- EXERCISE PROMPT
This task asks for the lines from the one with "This screenshot has width=793, height=1122." to the final line below, repeated exactly, with pictures omitted.

Screenshot grounding data
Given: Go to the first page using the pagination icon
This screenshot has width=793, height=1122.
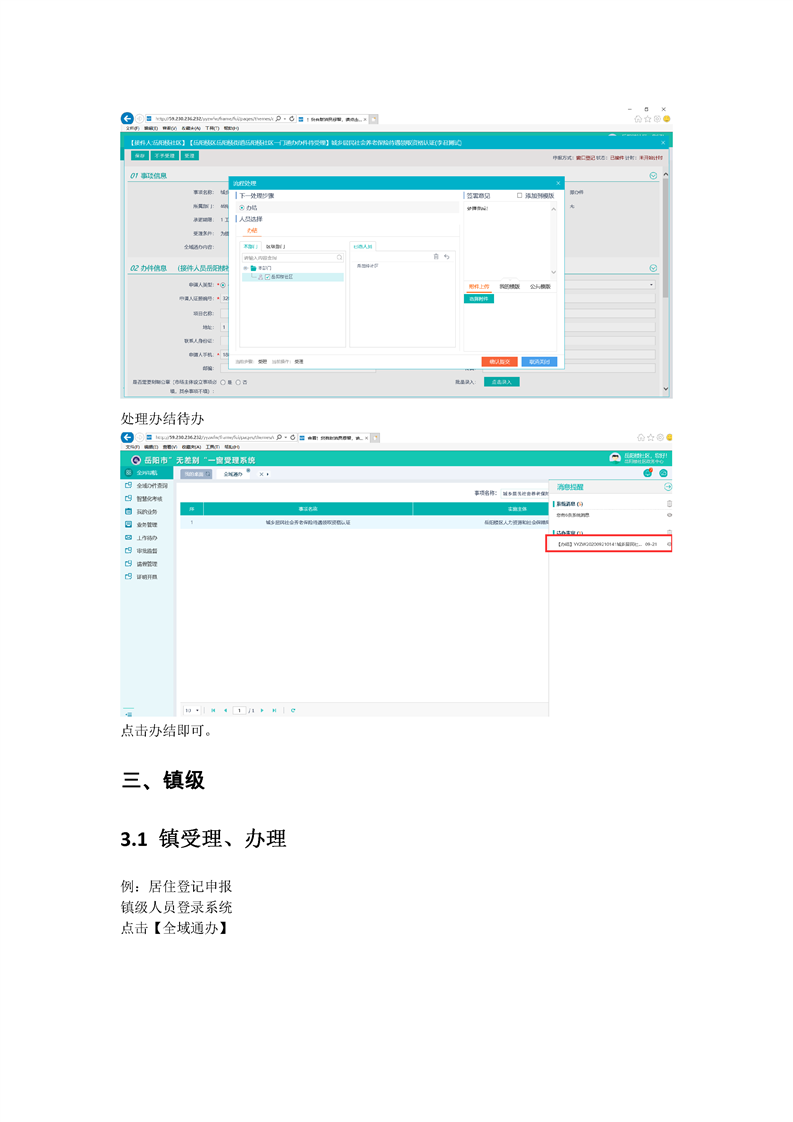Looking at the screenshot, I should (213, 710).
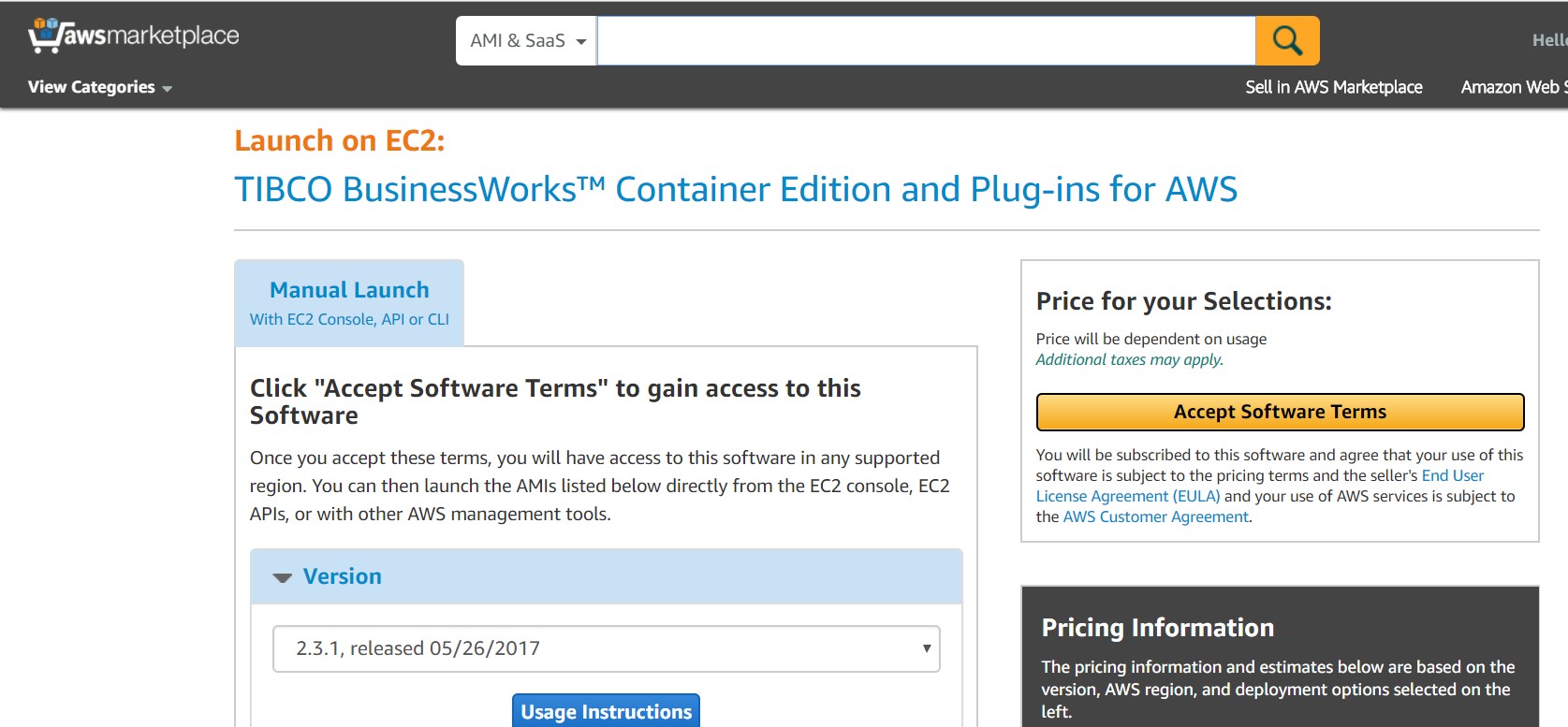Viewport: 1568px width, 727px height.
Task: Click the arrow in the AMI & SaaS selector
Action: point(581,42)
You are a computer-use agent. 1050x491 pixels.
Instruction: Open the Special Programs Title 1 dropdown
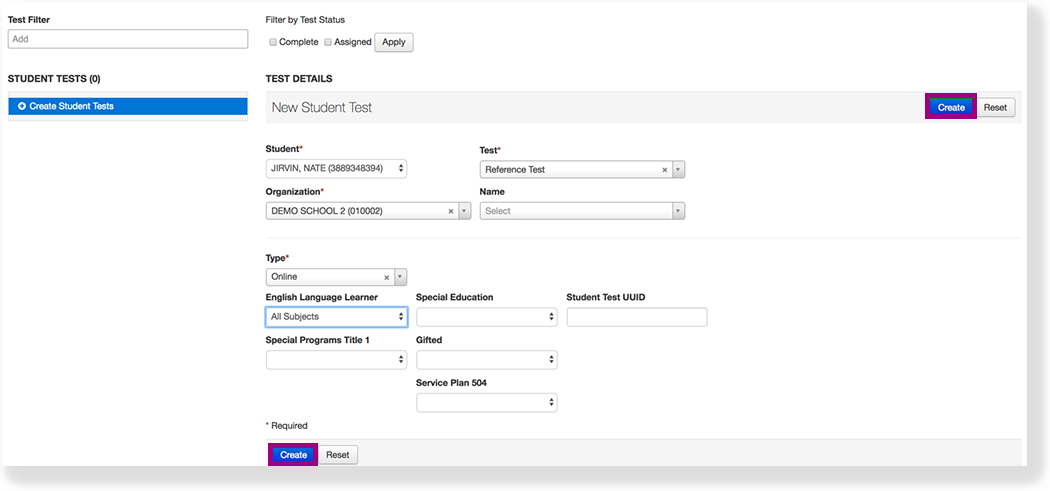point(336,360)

- FINAL ANSWER
This screenshot has width=793, height=1122.
Looking at the screenshot, I should (213, 710).
Viewport: 1568px width, 727px height.
Task: Click the arrow in the AMI & SaaS selector
Action: point(581,42)
You are a computer-use agent. 1050x491 pixels.
Instruction: Open the Special Programs Title 1 dropdown
point(336,360)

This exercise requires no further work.